I spend a lot of time thinking about The User. How will The User respond to a design? How will The User interface with an application? I even think about The User in terms of parking garages, corporate office parks, malls, freeways, the layout of my house, the soda machine at Noodles & Company, the way my breakfast burrito is wrapped.

I think “this is not User friendly.” Or “this was definitely designed with The User in mind.”

And sometimes it dawns on me that there is no such thing as The User as a predetermined form that we are striving to make everything compatible for. The User is created, it’s re-created, disassembled, re-assembled, manipulated, advocated for, educated, re-educated, and invented.

I am not The User. You are not The User. We become The User through the process above, by responding to our environment.

Let’s think about it like this: the world does not consider The User. We’re born, we live, and we die in a world that functions with or without us. And we’re only able to make it through our lives because we adapt to and manipulate our environments.

To say that something is designed with The User in mind–whether it’s software, a website, or the layout of the building–is only to say that it is designed for The User Of Now. The User of Yesterday is dead and the User of Tomorrow is being created by innovators as we speak.

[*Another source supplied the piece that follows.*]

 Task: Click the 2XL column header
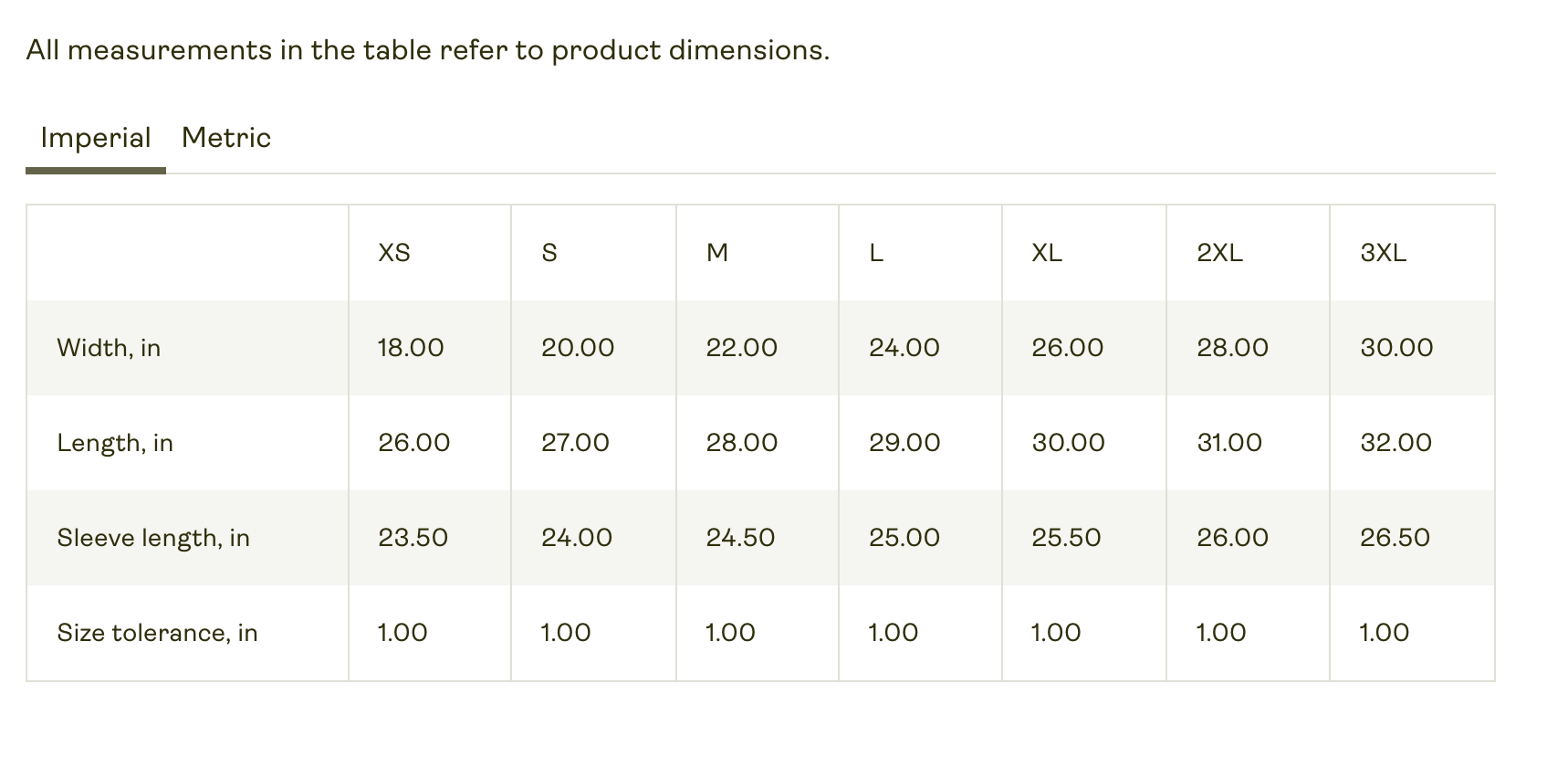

Is the iPhone User Friendly, or did Apple train The User to believe so? Humans are incredibly adaptable. We’ve managed to survive and thrive in the tropics and in the arctic. Are the tropics User Friendly? Is the arctic? Those are stupid questions. It doesn’t matter. We adapt. We make them User Friendly because we know how to use. We have to use to survive.

I’m not advocating for giving up on UX/UI. Not at all. I think it’s one of the most fascinating and rewarding aspects of, well, everything. But if we act on the belief that we’re trying to get closer to what The User wants, that we’re trying to achieve the pinnacle of usability, as though there really ever is such a thing, then we might be relinquishing opportunities for innovation.

I’m not talking about user testing. User testing will show you what someone is capable of understanding today, not what you can slowly train them to understand and expect.

How can we let The User experience something unexpected without frustrating him or her to the point of abandonment? How can we trust that human beings are always adapting and willing to look at their experiences differently but create in a way that allows them to do so naturally? Is it a slow progress or can it be done suddenly?